Thursday, July 9, 2009

Vitriol



So, I am driving around and listening to my Ipod (is this legal?) and the song "Dirt Room" comes on--a Blue October song. Now if the band finds out I am downloading their music, my ass is in big huge heaps o' trouble cuz I think that technically breaches the restraining order (chillax--I am phukyn joking). Anyways, it is a new song off of the new CD called "Approaching Normal" (wow the multiple entendres of that title) and when I originally heard it, I was also watching the killer video and was so unnaturally obsessed with it that I really did not hear the lyrics, but today, thru the almost deity-like, hot pink Ipod Nano, the words blasted thru my ears like some sort of high frequency, euphonious catharsis.

So just savor this sampling of lyrics so you can catch my freakin drift here man:
I'll be standing by your back door
Reaching for the knife in my coat
I'm going to put it to your throat
You sweaty piggy, you're a bad man
What a fucking sad way to go
Your mother raised you as a joke
I should have wiped away a burden
Use the curtain in the kitchen to choke
You.
You think you own me
You should have known me
You took the future and the food off my family's plate
You'll think you'll use me
You take my money, but it's useless
When you see what I do to you

Killer, right? So upon hearing these lyrics, I begin to reflect in my scum lined emotional pond way back into yesterday when the burgeoning Exopotamus told me how he did not appreciate all the "vitriol" I have spewed about he and his lady friend on Facebook. Oh really? Now, to be perfectly fair, he said this in response to my comment that I was not at all phukyn appreciative of the lies he has told about me to his family and others. Oh, and by the way, have I spewed vitriol? Well, I don't think so since every damned word I have printed has been, um.....true.
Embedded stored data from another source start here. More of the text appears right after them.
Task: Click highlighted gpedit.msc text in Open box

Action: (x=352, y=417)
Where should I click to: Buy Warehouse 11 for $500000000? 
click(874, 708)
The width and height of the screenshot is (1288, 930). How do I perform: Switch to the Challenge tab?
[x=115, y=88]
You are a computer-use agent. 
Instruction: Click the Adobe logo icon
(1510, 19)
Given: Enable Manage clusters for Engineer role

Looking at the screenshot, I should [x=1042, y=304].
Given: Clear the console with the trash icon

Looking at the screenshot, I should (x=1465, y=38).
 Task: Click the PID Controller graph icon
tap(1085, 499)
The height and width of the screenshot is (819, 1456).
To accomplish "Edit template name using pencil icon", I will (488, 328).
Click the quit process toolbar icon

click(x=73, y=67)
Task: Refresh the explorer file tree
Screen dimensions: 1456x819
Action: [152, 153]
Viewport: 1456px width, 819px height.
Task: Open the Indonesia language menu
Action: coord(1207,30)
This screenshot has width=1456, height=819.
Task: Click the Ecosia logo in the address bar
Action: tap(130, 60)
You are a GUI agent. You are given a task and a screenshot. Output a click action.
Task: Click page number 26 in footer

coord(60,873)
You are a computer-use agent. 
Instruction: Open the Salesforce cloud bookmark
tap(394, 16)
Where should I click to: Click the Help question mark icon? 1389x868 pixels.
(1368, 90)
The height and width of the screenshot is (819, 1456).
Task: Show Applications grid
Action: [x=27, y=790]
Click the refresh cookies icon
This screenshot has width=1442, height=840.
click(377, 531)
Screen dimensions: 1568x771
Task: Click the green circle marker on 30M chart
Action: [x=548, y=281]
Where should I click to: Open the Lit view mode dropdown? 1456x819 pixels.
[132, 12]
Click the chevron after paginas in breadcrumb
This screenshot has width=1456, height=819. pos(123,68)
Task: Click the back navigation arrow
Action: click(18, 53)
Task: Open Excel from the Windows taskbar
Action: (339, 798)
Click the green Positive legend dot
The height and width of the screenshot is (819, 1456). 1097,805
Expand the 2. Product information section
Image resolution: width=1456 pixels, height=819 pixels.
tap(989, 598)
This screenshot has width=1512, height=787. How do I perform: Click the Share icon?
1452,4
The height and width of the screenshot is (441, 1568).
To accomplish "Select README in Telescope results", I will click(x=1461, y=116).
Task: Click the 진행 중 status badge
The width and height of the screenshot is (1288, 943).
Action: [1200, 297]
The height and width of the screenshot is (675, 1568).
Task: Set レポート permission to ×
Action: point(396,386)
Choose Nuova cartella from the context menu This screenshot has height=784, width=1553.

So in keeping with the idea of expressing my angst through bitter witticisms, please indulge me the following fake letter to the blossoming ex-spouse.

Dear Dickhead,

I want you to know that I am relatively sure that you are not even good enough to breath my air. Your sidekick/butt pal/corn fed girlfriend is a freakin farm animal and I agree that the two of you may eventually need a place out in the country since her girth alone constitutes her as livestock. Can I get a moo-moo? And listen, even if she does not win a ribbon at the rodeo, I want you to know that you both have my blessing. I mean, how two people as common and desperately unattractive as you both are found each other and dared to get naked or (jesus lawd dare I say it out loud) have intercourse is in all likelihood a sign of the apocalypse. I hear the thundering of the seven horsemen...oh...wait...that was just y'all. Never mind. But can I just say "thigh master"? Anyway, I am now and ever shall be grateful for the first hand warning of the end of your world as you know it--apocalypse or no. While basking in the glow of what I believe will be your misery upon reflecting on my absence later down the road, I have now been able to look forward to each day as if it was my last. Each day that moves me further from my years in indentured servitude and designated driving is brighter and more filled with joy than the day before it. I have been able with the support of friends and Ted, to see myself for the person I really am and the value that I actually have. So in short, this is just my way of saying, "thanx man."

The moral of this rant is: There is a definite line, however thin, between forcefully ejecting the truth in an unflattering but really amusing fashion and "spewing vitriol." And if the vitriol fits, then I say 'wear it you sleazy creepy exasperating muthr phukyr."